BEGIN DATASET EXCERPTS

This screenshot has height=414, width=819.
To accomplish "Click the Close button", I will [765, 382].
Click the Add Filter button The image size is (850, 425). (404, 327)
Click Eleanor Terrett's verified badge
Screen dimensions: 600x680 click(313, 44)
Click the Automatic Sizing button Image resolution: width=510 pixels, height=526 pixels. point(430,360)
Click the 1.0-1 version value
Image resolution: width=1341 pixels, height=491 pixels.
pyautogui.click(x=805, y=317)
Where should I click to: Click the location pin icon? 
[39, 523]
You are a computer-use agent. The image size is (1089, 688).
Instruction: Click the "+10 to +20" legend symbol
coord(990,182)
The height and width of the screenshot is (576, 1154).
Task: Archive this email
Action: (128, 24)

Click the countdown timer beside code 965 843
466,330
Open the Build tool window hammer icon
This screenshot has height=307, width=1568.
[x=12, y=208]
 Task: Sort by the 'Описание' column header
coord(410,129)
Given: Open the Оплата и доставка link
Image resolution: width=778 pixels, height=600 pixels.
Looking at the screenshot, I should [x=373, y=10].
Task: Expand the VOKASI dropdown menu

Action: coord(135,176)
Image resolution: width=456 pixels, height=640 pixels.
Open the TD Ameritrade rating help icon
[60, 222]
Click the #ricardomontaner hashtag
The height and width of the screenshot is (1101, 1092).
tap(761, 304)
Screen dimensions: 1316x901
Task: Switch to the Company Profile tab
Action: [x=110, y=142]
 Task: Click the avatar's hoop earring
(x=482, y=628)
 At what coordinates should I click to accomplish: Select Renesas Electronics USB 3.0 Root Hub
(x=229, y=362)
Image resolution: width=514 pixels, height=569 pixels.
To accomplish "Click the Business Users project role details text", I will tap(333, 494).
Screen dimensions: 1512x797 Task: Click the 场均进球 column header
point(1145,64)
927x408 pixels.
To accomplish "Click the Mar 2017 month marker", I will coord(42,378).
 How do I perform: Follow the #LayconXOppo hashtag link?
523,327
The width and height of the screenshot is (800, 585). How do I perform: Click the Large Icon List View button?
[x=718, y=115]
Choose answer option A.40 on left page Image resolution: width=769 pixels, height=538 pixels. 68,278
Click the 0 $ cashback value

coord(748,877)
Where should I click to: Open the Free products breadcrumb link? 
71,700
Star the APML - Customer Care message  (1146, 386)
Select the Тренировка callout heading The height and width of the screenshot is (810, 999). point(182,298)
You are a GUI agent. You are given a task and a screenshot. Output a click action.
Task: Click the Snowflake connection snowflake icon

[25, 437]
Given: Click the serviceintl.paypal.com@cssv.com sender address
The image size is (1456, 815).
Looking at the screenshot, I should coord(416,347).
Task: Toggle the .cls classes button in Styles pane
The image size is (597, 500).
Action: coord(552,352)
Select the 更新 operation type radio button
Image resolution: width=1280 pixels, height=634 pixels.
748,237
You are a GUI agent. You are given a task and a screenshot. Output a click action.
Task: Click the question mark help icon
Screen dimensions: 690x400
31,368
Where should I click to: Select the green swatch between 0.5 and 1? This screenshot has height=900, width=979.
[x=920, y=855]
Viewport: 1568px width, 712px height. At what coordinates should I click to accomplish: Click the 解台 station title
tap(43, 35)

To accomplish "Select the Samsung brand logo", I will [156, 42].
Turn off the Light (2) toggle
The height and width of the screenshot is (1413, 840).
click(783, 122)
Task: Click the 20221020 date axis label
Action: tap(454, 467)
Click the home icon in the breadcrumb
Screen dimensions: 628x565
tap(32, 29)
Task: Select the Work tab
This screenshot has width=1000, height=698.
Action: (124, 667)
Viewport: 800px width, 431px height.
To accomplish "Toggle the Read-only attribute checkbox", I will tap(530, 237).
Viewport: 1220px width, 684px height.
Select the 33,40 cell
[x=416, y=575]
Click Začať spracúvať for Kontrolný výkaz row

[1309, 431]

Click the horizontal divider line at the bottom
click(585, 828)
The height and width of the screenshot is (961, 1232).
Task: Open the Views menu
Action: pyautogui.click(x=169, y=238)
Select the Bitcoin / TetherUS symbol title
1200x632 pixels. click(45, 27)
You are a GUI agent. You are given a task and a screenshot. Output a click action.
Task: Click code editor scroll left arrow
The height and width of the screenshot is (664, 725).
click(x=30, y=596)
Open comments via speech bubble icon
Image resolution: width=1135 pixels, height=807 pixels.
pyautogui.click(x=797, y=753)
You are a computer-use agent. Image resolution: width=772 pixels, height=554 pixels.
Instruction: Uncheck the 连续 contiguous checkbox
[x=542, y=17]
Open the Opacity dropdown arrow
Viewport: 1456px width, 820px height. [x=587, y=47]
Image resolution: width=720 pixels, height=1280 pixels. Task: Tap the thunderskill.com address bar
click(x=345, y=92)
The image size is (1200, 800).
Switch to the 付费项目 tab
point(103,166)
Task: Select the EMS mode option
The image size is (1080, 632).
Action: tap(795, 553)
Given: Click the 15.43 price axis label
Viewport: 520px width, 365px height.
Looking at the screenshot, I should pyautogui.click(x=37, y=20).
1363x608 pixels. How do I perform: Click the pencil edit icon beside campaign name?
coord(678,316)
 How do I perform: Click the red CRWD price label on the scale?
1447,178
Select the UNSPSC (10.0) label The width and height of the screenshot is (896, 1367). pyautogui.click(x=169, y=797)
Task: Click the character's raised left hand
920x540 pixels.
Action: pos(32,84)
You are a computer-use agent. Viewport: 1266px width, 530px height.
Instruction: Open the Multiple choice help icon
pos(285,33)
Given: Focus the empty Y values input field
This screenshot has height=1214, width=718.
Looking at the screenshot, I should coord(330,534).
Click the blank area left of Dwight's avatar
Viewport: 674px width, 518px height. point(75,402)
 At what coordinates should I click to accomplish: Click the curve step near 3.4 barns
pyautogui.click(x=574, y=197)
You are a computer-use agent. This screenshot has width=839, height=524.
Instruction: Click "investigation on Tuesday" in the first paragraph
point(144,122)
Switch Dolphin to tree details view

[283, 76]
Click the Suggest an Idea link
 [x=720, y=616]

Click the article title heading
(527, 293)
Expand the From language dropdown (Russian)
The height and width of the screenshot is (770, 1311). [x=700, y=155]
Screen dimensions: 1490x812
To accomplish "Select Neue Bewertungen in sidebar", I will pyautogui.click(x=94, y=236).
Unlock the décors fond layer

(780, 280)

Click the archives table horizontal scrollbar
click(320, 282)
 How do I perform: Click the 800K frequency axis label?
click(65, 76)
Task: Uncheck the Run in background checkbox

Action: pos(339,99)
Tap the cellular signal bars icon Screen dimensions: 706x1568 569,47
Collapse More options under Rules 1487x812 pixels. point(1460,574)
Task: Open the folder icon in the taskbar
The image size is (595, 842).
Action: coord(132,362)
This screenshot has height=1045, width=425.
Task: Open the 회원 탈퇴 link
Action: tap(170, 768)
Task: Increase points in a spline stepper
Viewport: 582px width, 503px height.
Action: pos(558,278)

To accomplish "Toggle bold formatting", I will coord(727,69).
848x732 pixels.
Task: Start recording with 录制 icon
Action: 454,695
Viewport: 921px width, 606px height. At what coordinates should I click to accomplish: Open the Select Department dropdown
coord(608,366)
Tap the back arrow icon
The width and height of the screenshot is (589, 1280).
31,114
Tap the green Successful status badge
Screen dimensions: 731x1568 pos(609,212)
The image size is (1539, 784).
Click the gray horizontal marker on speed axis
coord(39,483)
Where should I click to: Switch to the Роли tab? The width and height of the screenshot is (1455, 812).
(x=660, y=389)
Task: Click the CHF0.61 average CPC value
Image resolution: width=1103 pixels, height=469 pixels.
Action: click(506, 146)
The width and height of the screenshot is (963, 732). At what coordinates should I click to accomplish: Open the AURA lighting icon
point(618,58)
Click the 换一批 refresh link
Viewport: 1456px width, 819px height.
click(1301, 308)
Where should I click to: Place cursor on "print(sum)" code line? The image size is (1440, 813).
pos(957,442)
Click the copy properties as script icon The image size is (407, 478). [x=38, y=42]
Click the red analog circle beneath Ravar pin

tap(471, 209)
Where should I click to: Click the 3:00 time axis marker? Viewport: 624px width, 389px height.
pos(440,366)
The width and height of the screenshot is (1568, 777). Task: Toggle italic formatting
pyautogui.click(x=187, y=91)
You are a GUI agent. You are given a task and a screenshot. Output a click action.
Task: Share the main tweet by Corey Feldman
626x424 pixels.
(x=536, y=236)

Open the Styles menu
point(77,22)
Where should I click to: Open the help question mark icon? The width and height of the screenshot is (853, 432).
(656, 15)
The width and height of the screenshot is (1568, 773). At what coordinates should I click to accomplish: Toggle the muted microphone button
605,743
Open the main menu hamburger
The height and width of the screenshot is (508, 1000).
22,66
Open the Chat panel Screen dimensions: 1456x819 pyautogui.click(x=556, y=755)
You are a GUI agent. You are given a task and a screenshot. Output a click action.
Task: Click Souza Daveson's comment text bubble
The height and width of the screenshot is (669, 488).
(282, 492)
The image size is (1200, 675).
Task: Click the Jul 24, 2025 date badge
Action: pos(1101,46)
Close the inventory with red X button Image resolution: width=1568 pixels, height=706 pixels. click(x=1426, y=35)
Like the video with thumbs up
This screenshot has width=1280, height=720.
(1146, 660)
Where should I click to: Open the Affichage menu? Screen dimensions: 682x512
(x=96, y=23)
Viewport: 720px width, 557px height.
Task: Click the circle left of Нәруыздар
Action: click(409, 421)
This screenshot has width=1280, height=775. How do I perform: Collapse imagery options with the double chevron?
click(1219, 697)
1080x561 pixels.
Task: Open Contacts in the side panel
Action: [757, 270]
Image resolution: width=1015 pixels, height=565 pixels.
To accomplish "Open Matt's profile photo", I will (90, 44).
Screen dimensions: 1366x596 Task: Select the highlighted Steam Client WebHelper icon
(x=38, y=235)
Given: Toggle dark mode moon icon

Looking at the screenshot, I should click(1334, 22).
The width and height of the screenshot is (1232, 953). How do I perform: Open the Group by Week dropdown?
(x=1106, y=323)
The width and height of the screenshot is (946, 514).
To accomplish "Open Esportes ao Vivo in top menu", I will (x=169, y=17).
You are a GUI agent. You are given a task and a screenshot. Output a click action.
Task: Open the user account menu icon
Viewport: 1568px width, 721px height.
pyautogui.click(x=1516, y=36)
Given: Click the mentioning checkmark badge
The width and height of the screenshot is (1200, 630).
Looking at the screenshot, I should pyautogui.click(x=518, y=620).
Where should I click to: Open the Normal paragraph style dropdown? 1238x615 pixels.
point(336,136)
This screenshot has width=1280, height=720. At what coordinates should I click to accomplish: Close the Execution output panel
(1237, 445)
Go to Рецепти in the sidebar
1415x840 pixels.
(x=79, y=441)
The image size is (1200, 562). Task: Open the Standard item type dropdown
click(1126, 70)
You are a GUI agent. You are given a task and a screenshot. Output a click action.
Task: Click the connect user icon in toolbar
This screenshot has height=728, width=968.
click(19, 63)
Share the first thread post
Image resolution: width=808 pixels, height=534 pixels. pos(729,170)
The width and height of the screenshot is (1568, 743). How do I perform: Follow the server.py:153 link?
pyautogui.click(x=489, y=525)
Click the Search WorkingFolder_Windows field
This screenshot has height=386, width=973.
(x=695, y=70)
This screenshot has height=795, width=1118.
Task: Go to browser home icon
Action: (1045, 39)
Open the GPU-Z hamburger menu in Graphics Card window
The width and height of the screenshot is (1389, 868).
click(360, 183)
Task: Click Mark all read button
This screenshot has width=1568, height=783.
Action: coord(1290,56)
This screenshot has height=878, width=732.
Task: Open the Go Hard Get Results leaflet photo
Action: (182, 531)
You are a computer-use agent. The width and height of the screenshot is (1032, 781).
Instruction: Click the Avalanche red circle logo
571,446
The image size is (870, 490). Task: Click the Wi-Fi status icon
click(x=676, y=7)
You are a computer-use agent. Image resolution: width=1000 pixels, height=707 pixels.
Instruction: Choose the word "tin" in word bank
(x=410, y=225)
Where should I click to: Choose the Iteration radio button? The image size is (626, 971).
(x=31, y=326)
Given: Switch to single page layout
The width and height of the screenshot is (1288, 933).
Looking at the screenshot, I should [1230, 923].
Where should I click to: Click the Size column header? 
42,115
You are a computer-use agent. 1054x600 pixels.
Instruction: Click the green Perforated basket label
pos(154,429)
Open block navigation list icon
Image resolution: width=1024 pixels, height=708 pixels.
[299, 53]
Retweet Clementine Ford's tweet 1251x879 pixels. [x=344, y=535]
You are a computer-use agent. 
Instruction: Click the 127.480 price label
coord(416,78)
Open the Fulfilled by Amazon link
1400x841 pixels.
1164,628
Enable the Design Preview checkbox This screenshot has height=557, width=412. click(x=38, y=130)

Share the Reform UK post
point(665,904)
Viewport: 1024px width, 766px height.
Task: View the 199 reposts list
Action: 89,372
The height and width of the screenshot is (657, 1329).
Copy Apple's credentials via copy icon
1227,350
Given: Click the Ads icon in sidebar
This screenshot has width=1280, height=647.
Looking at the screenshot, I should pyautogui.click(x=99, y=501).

END DATASET EXCERPTS

■ **WORK INSTRUCTION**
Restate verbatim the first line above and all lines after it through the line containing "Click the 1.0-1 version value"; omit the rest.

■ **WRITTEN SOLUTION**
This screenshot has height=414, width=819.
To accomplish "Click the Close button", I will [765, 382].
Click the Add Filter button The image size is (850, 425). (404, 327)
Click Eleanor Terrett's verified badge
Screen dimensions: 600x680 click(313, 44)
Click the Automatic Sizing button Image resolution: width=510 pixels, height=526 pixels. point(430,360)
Click the 1.0-1 version value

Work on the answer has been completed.